---- TASK MATERIAL

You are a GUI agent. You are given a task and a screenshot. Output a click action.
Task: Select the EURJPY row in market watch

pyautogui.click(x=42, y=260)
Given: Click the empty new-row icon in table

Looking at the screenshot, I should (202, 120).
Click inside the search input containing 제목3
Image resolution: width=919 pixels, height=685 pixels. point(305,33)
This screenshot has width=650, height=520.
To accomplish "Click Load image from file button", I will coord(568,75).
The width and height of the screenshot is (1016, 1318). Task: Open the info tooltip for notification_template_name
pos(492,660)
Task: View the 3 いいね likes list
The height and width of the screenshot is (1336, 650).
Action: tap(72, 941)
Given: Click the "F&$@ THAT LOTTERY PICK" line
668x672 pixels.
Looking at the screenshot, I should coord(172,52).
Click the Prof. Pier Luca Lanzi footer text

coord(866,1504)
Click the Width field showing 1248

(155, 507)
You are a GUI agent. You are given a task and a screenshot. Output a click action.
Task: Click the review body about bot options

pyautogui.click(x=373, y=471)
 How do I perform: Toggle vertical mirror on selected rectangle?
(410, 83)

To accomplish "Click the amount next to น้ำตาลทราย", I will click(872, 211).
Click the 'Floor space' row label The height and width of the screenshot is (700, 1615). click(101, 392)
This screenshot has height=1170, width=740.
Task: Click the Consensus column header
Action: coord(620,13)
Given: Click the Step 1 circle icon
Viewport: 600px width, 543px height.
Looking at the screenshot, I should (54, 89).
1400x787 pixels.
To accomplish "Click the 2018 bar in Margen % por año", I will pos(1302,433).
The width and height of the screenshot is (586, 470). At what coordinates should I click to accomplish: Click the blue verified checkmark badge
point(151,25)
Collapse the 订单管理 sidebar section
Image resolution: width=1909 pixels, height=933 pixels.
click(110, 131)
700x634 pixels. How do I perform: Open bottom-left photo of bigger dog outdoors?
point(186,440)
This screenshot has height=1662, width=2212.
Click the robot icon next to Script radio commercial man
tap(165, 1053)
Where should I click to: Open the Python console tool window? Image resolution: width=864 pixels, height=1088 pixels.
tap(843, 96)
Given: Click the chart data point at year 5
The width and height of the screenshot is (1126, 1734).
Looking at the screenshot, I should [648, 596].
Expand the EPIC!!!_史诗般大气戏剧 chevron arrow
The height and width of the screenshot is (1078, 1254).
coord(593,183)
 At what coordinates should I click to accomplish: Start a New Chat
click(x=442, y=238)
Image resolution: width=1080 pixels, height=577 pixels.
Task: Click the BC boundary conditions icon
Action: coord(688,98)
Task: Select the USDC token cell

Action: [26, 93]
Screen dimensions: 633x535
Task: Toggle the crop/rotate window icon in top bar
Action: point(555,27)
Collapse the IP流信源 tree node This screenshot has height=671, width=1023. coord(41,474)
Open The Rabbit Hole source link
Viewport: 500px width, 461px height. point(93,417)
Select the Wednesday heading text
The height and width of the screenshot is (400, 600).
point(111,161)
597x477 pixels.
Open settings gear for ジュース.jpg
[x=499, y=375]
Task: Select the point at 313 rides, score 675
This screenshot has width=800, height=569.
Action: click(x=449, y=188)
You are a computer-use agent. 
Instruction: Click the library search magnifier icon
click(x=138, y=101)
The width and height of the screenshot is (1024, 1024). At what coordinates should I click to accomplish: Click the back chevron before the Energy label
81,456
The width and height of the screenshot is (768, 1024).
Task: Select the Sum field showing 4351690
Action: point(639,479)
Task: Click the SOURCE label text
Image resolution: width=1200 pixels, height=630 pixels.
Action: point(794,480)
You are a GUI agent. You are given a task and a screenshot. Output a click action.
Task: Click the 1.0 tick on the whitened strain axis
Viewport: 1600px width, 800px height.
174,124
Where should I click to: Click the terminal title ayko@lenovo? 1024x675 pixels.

--------

:: TASK STATEMENT ::
Write out the lines from the one containing "At what coordinates should I click to accomplish: Start" through the one containing "Action: coord(688,98)", switching "New Chat" to "Blank Chat" and leaving everything else unchanged.

:: ANSWER FOR THIS EXERCISE ::
 At what coordinates should I click to accomplish: Start a Blank Chat
click(x=442, y=238)
Image resolution: width=1080 pixels, height=577 pixels.
Task: Click the BC boundary conditions icon
Action: coord(688,98)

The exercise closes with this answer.